▶ [Entries shown]:

■ ■ ■ ■ ■ ■ ■

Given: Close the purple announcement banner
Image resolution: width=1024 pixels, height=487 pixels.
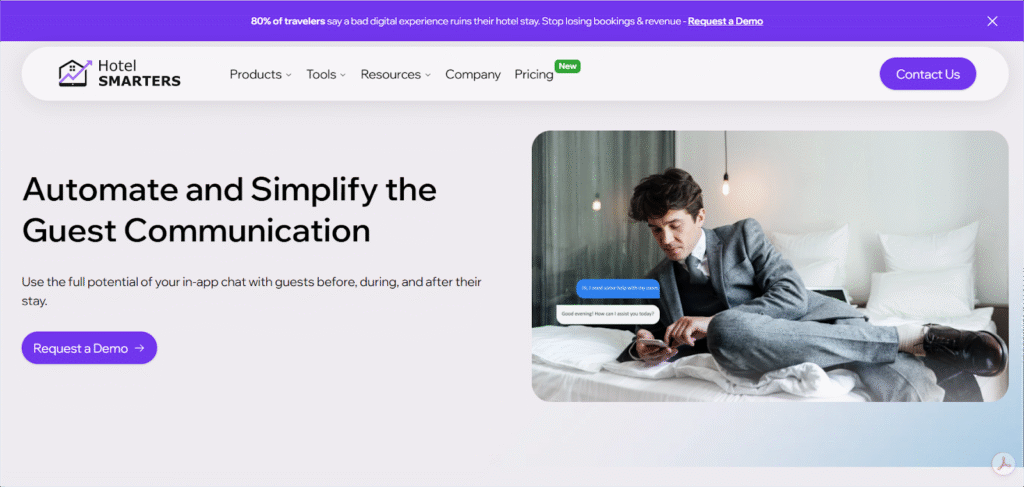Looking at the screenshot, I should tap(992, 21).
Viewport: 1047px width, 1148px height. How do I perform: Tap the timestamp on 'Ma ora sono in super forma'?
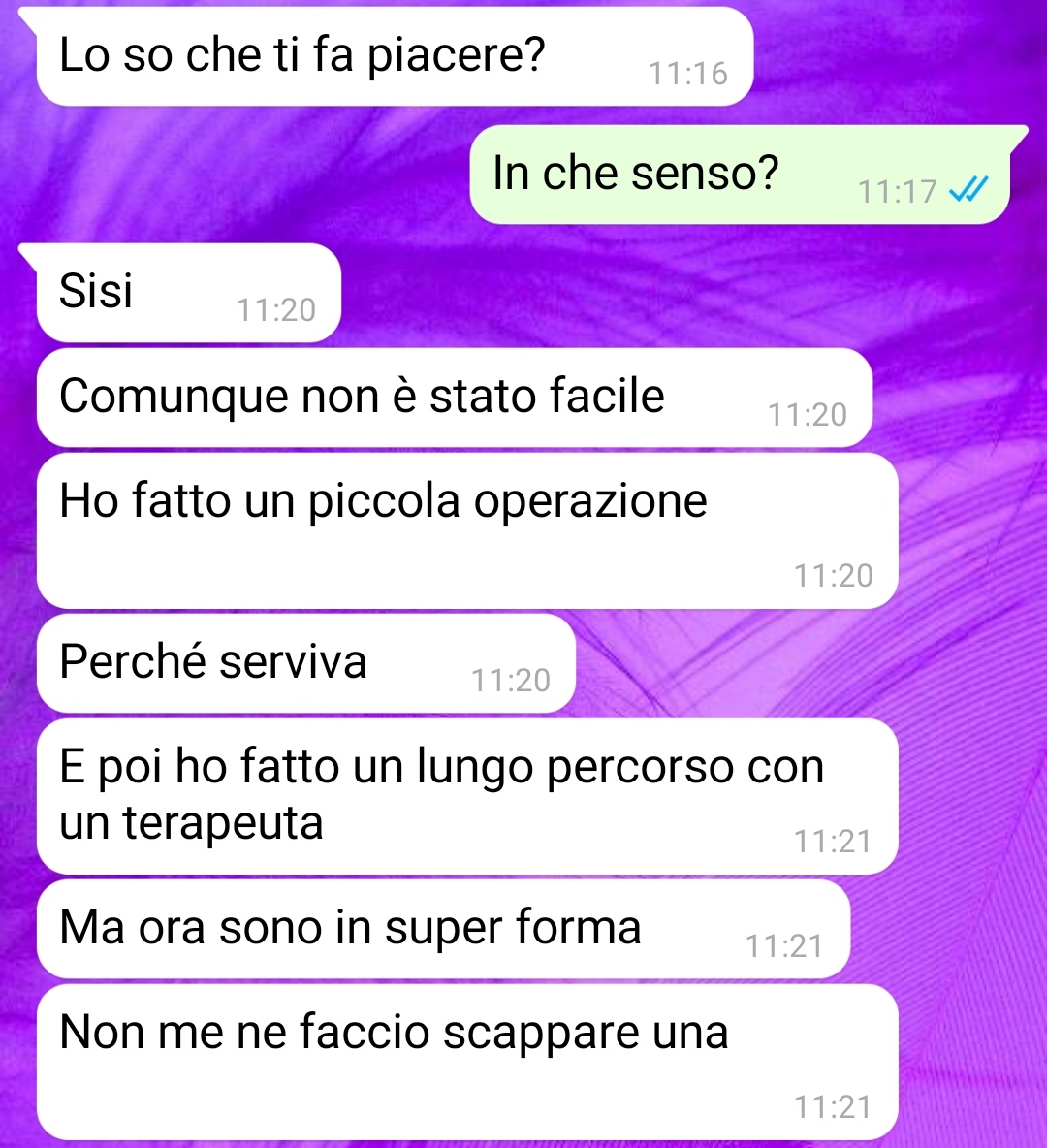tap(784, 946)
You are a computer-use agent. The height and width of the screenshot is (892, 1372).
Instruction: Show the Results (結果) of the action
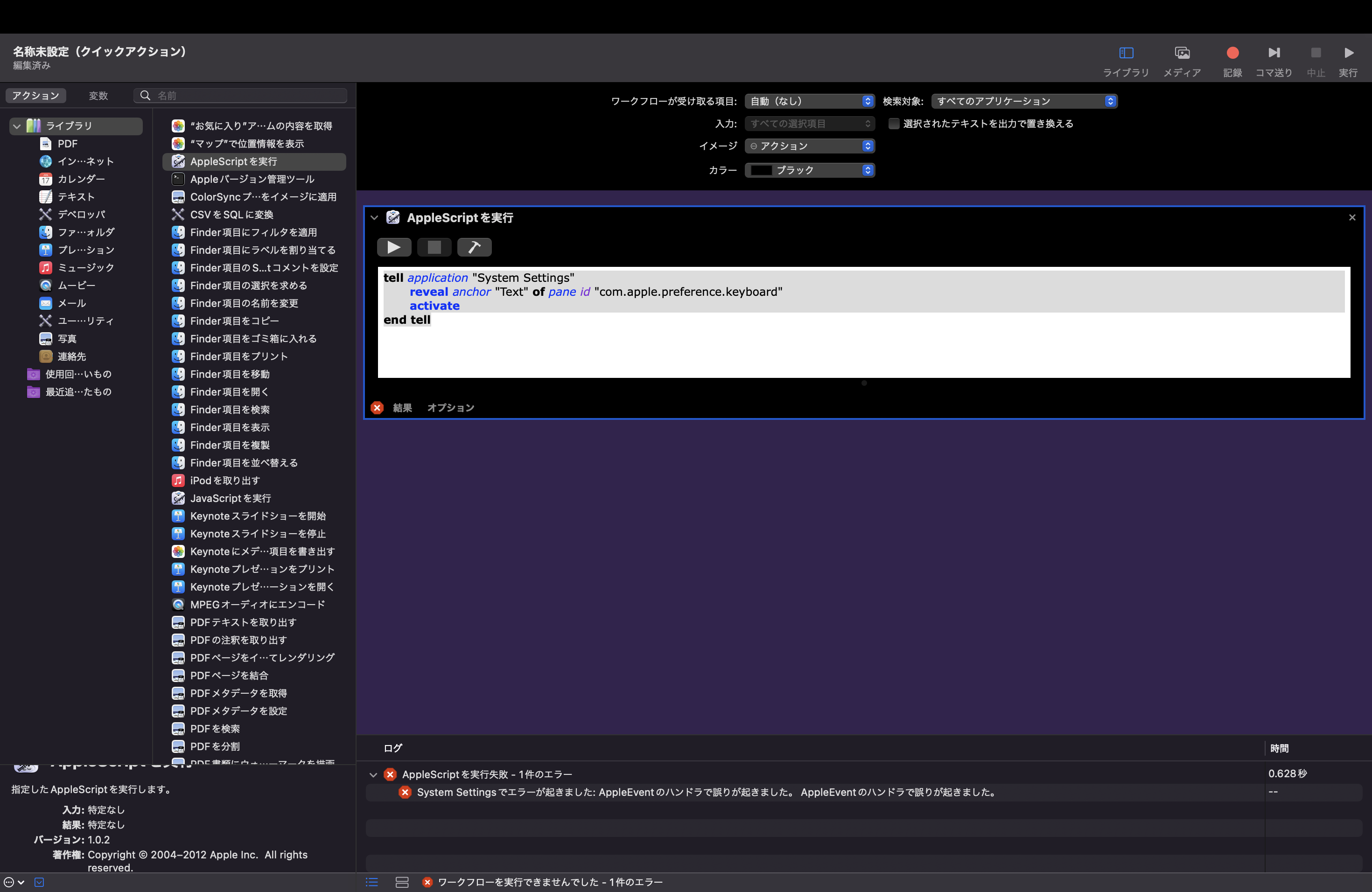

■ ■ ■ ■ ■ ■ ■

▶ [Set problem]:
Please reproduce every item above word for word, leaving the pictures out.

▶ [Task output]:
Given: Close the purple announcement banner
Image resolution: width=1024 pixels, height=487 pixels.
Looking at the screenshot, I should tap(992, 21).
Viewport: 1047px width, 1148px height. How do I perform: Tap the timestamp on 'Ma ora sono in super forma'?
tap(784, 946)
You are a computer-use agent. The height and width of the screenshot is (892, 1372).
Instruction: Show the Results (結果) of the action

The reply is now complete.